TEXTE SOURCE:
• • • •
Plusieurs associations ont saisi le Conseil d'État pour contester le calendrier d’entrée en vigueur du contrôle technique des deux-roues motorisés que le Gouvernement a fixé au 1er janvier 2023. Elles estiment que cette date est trop tardive. Le juge des référés observe que ce contrôle est imposé par le droit européen depuis le 1er janvier 2022 et que le Gouvernement n’a ni renoncé à tout contrôle technique, contrairement à ce qu’il avait annoncé, ni mis en œuvre de mesures de sécurité alternatives qui pourraient, en vertu du droit européen, justifier d’y déroger, puisqu’il s’est borné à annoncer le projet de telles mesures, d’effet d’ailleurs plus ou moins direct. Le juge estime, que compte tenu du délai nécessaire pour la mise en œuvre matérielle du contrôle technique, un report d’entrée en vigueur, pour les véhicules les plus anciens, au-delà du 1er octobre 2022, n’est pas justifié. Pour ces raisons, il suspend aujourd’hui le calendrier décidé par le Gouvernement.
La réglementation européenne1 a imposé de soumettre périodiquement au contrôle technique les véhicules à moteur de deux, trois ou quatre roues de cylindrée supérieure à 125 cm (catégories L3e, L4e, L5e, L7e), à partir du 1er janvier 2022. Elle a toutefois prévu une exception pour les États qui ont mis en place et notifié à la Commission européenne des mesures alternatives de sécurité routière basées sur des statistiques de sécurité routière pertinentes.
Un décret du 9 août 2021 a fixé au 1er janvier 2023 l’entrée en vigueur de cette obligation pour les véhicules immatriculés avant le 1er janvier 2016, et entre 2024 et 2026 pour les véhicules immatriculés à une date ultérieure2 . Le Gouvernement a ensuite annoncé son intention de ne pas introduire, même à cette date, de contrôle technique, mais il n’a pas modifié le décret, qui reste donc le dernier état du droit dont le juge des référés était saisi.
Plusieurs associations ont contesté ce calendrier de mise en œuvre qui porterait atteinte, selon elles, à l’intérêt public en matière de sécurité routière et de protection des populations contre la pollution de l’air et les nuisances sonores des véhicules.
Il ressort des éléments3 transmis par les requérants qu’en France, un usager de deux-roues motorisés a 22 fois plus de risques d’être victime d’un accident mortel qu’un usager de véhicule léger. Ce risque est moindre dans les États ayant déjà mis en place le contrôle technique (16 fois en Allemagne, 17 fois en Espagne). L’obligation de contrôle technique permettrait par ailleurs de réduire les nuisances sonores causées notamment par le débridage des moteurs, mais également celles liées à la pollution de l’air.
• • • •
LIGNES DE DONNÉES:
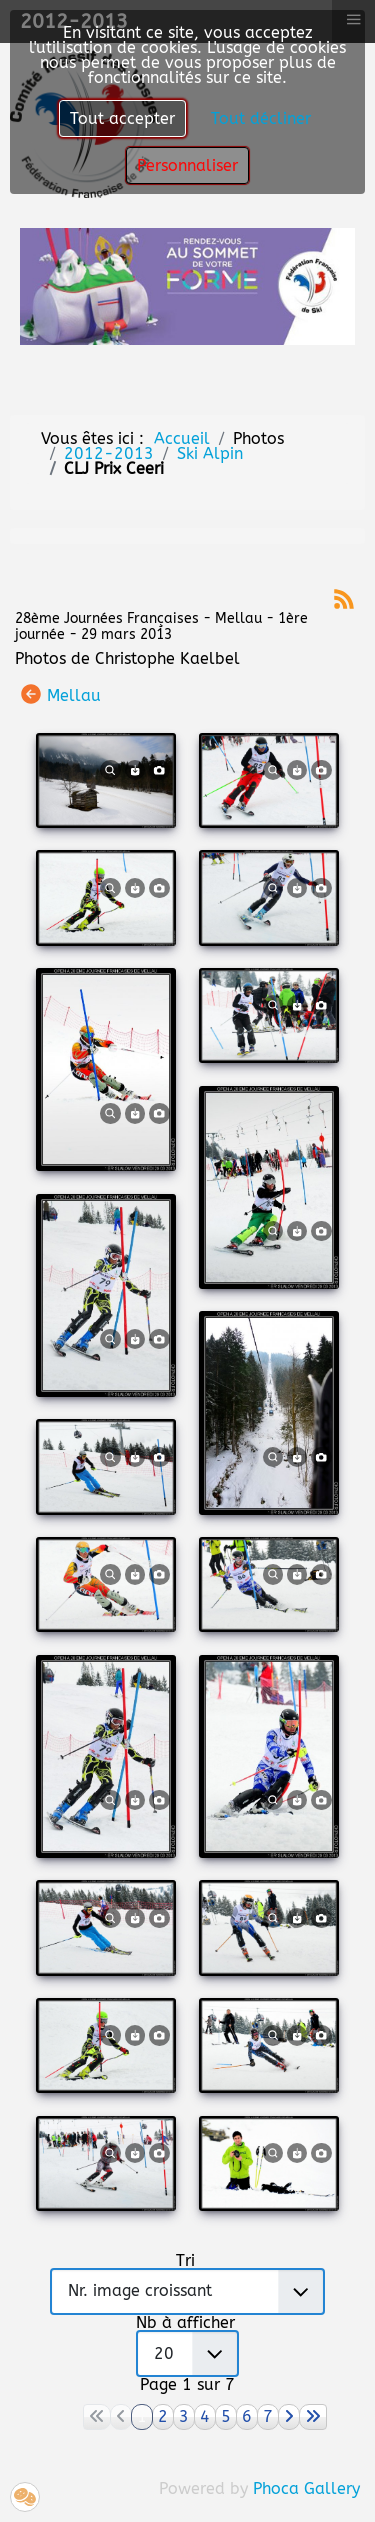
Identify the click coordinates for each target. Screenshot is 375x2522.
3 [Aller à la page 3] (184, 2416)
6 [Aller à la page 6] (247, 2416)
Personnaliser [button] (187, 165)
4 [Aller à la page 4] (205, 2416)
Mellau (74, 695)
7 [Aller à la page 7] (268, 2416)
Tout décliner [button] (261, 118)
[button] (25, 2497)
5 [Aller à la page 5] (226, 2416)
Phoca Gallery (306, 2488)
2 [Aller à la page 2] (163, 2416)
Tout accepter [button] (122, 118)
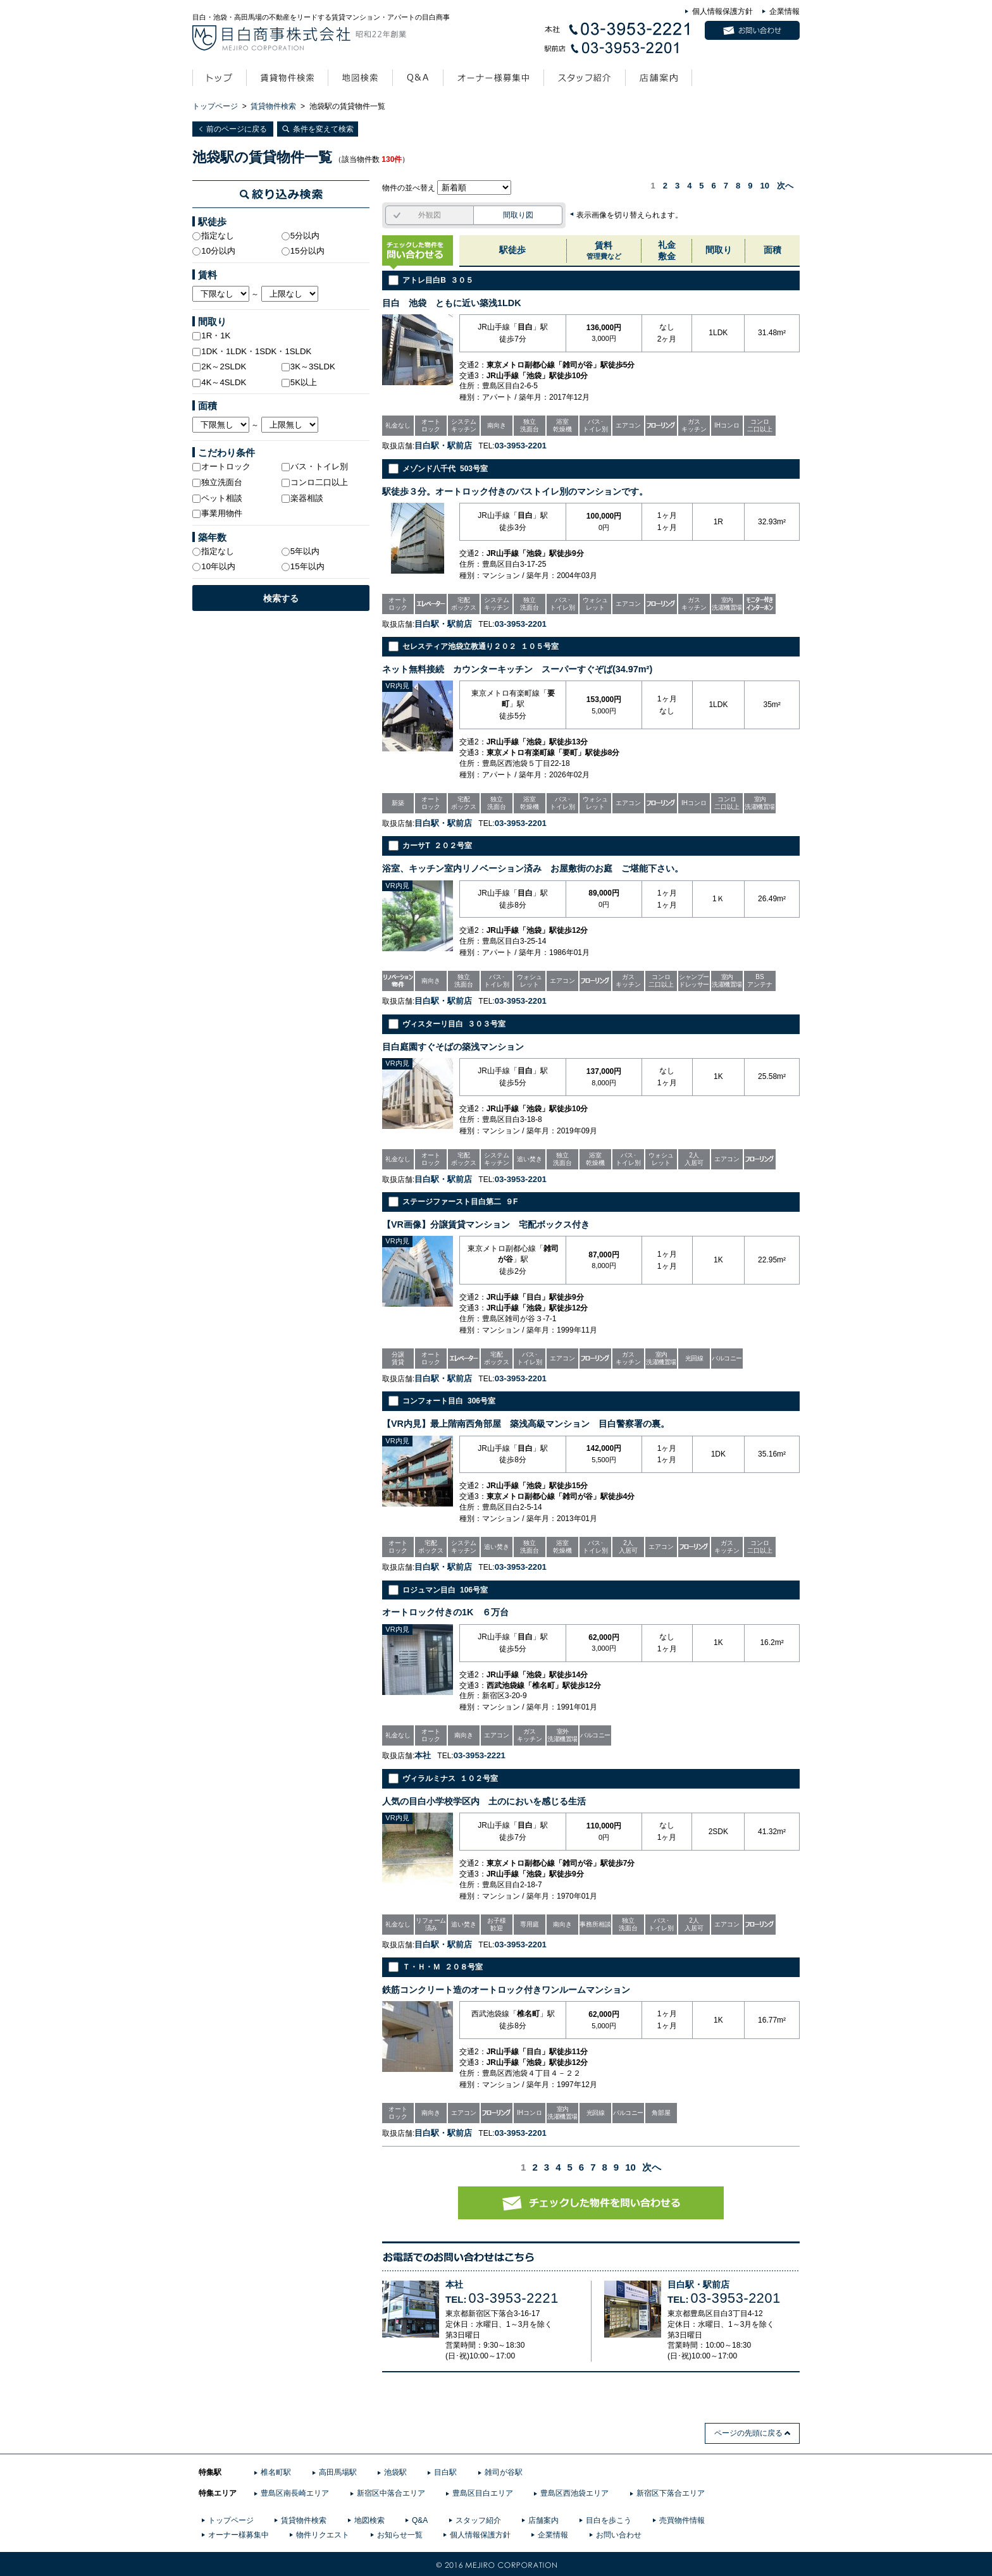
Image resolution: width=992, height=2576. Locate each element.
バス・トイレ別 (315, 466)
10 (764, 185)
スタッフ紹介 (478, 2520)
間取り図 (518, 215)
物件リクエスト (322, 2534)
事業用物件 (217, 513)
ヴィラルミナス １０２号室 (450, 1778)
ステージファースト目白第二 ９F (460, 1201)
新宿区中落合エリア (391, 2493)
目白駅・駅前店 (698, 2284)
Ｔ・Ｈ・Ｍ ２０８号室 (442, 1967)
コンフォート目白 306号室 (448, 1400)
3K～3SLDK (308, 366)
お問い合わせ (619, 2534)
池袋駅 (395, 2472)
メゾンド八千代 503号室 (445, 468)
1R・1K (211, 335)
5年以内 (301, 551)
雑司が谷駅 (504, 2472)
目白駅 (445, 2472)
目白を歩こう (608, 2520)
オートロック (221, 466)
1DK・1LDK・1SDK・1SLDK (251, 351)
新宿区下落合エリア (670, 2493)
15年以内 (303, 566)
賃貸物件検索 (273, 106)
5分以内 (301, 235)
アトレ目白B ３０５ (437, 280)
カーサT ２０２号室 (437, 845)
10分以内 (213, 251)
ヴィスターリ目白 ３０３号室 (453, 1024)
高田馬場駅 (338, 2472)
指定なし (213, 235)
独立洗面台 (217, 482)
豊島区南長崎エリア (295, 2493)
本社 (454, 2284)
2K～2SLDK (219, 366)
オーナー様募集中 (238, 2534)
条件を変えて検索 (323, 129)
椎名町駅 (276, 2472)
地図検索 (369, 2520)
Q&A (420, 2520)
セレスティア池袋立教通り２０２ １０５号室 (480, 646)
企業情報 (784, 11)
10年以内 (213, 566)
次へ (785, 185)
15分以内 (303, 251)
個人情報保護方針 (722, 11)
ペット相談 (217, 498)
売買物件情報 (682, 2520)
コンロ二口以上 (315, 482)
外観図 (429, 215)
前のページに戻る (236, 129)
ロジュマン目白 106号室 (445, 1590)
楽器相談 (302, 498)
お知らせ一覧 (400, 2534)
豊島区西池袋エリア (574, 2493)
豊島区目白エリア (482, 2493)
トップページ (215, 106)
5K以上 (299, 382)
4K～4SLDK (219, 382)
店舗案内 (543, 2520)
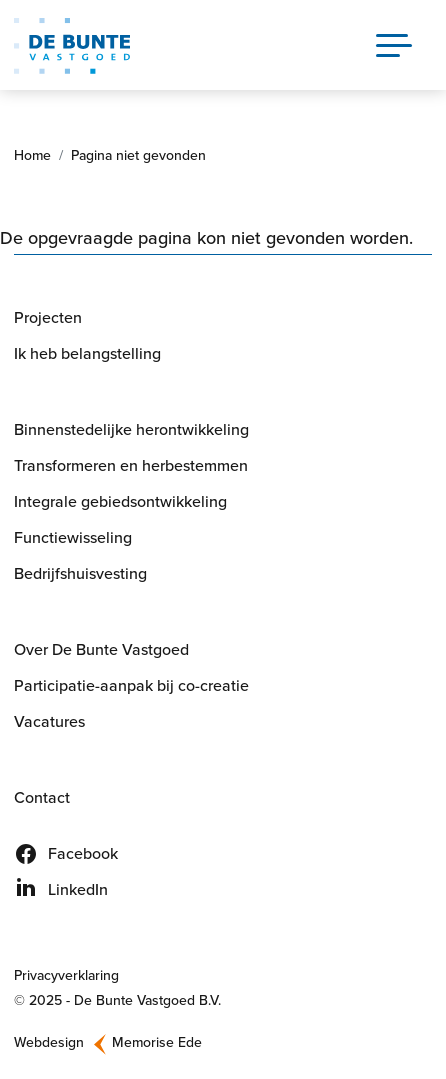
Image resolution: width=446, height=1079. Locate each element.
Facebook (83, 853)
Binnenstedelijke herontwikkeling (131, 429)
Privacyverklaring (66, 975)
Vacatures (49, 721)
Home (32, 155)
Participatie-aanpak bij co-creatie (131, 685)
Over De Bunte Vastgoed (101, 649)
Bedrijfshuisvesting (80, 573)
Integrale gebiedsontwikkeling (120, 501)
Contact (42, 797)
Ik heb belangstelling (87, 353)
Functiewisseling (73, 537)
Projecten (48, 317)
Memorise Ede (157, 1042)
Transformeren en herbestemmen (131, 465)
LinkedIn (78, 889)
• • • •
CONSIGNES:
a – D'après le texte source, à quelle date le décret du 9 août 2021 faisait-il entrer en vigueur le contrôle technique pour les véhicules immatriculés avant le 1er janvier 2016 ?
b – Dites si chacune de ces affirmations correspond au texte source, en répondant oui ou non et en citant les mots qui tranchent : (i) le droit européen impose ce contrôle depuis le 1er janvier 2022 ; (ii) le Gouvernement a modifié le décret du 9 août 2021 ; (iii) en Allemagne, le risque est 17 fois plus élevé pour un usager de deux-roues motorisés.
c – Reproduisez tel quel le passage du texte source qui va de « Un décret du » à « référés était saisi. ».
Appuyez-vous seulement sur le texte source.

RÉPONSES DANS L'ORDRE:
a – Au 1er janvier 2023.

b –
(i) Oui : « ce contrôle est imposé par le droit européen depuis le 1er janvier 2022 ».
(ii) Non : « il n’a pas modifié le décret ».
(iii) Non : « 16 fois en Allemagne, 17 fois en Espagne ».

c –
Un décret du 9 août 2021 a fixé au 1er janvier 2023 l’entrée en vigueur de cette obligation pour les véhicules immatriculés avant le 1er janvier 2016, et entre 2024 et 2026 pour les véhicules immatriculés à une date ultérieure2 . Le Gouvernement a ensuite annoncé son intention de ne pas introduire, même à cette date, de contrôle technique, mais il n’a pas modifié le décret, qui reste donc le dernier état du droit dont le juge des référés était saisi.